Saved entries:
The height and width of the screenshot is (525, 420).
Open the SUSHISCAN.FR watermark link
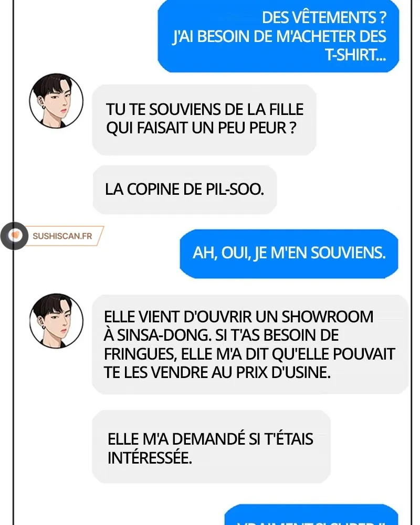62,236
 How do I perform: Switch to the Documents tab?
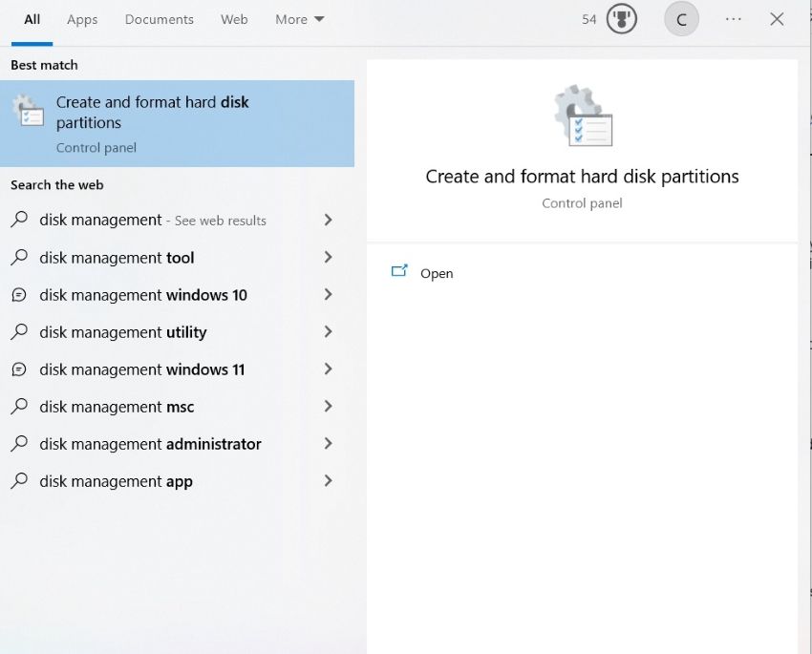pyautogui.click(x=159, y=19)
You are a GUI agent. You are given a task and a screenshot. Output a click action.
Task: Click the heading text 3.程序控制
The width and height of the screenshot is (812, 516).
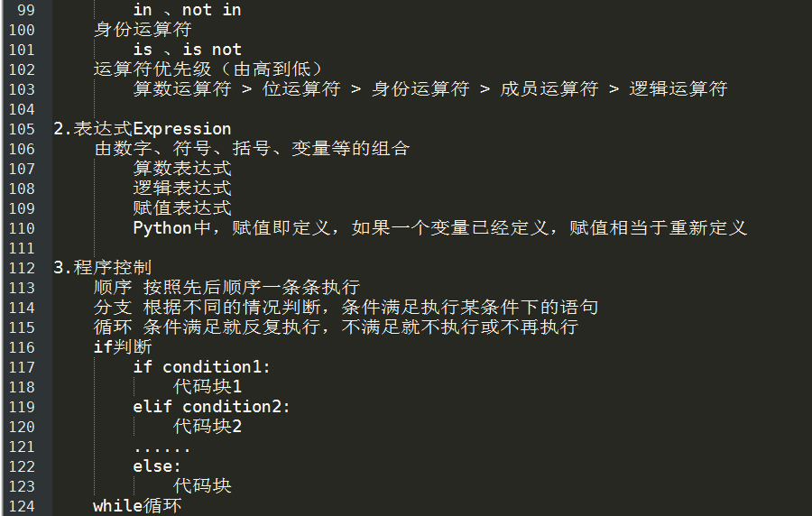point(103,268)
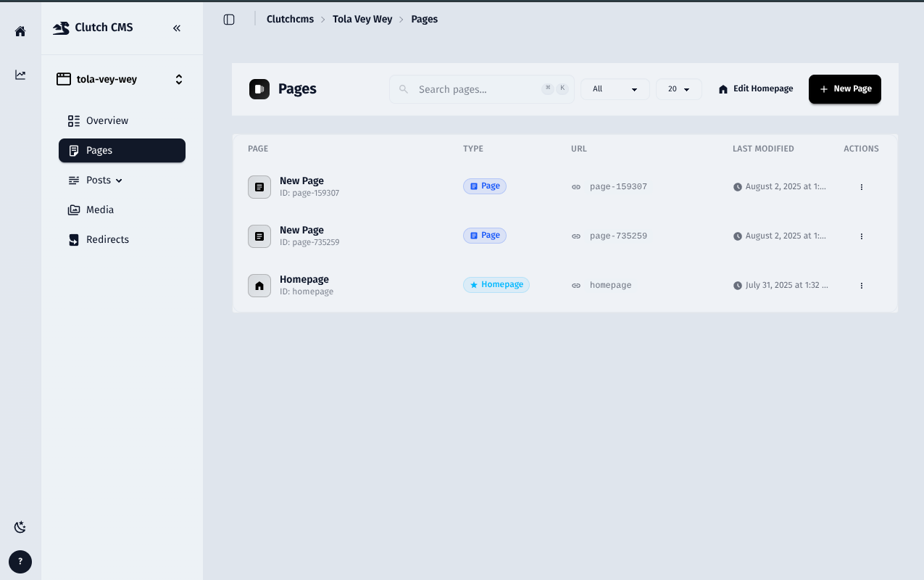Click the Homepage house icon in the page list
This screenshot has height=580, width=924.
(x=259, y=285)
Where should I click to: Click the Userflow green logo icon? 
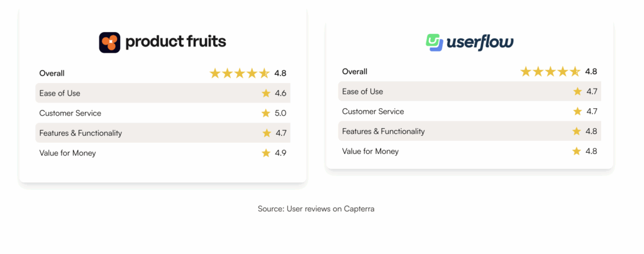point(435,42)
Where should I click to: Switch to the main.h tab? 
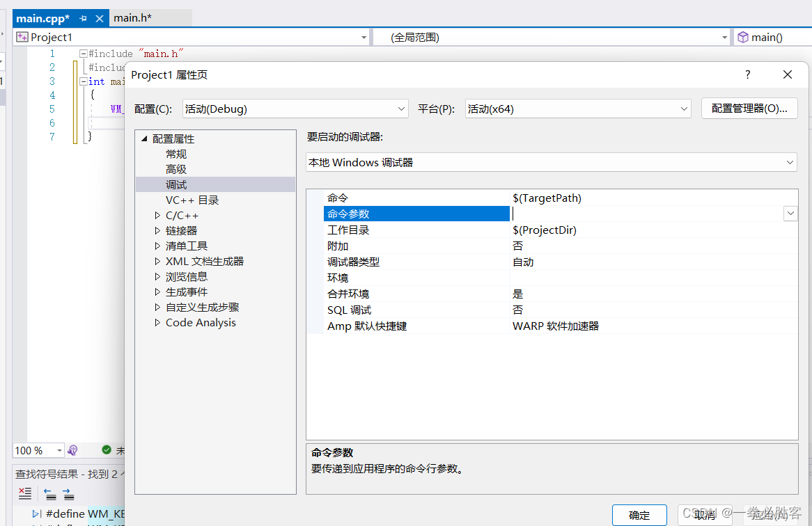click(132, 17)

--- EXERCISE ---
Write the lines above out again exactly, without any of their pictures.

--- EXERCISE ANSWER ---
The height and width of the screenshot is (525, 420).
Open the SUSHISCAN.FR watermark link
62,236
 How do I perform: Switch to the Documents tab?
pyautogui.click(x=159, y=19)
You are a GUI agent. You are given a task and a screenshot. Output a click action.
Task: Click the heading text 3.程序控制
The width and height of the screenshot is (812, 516).
point(103,268)
Click the Homepage house icon in the page list
This screenshot has height=580, width=924.
(x=259, y=285)
Where should I click to: Click the Userflow green logo icon? 
point(435,42)
Where should I click to: Switch to the main.h tab? 
click(132, 17)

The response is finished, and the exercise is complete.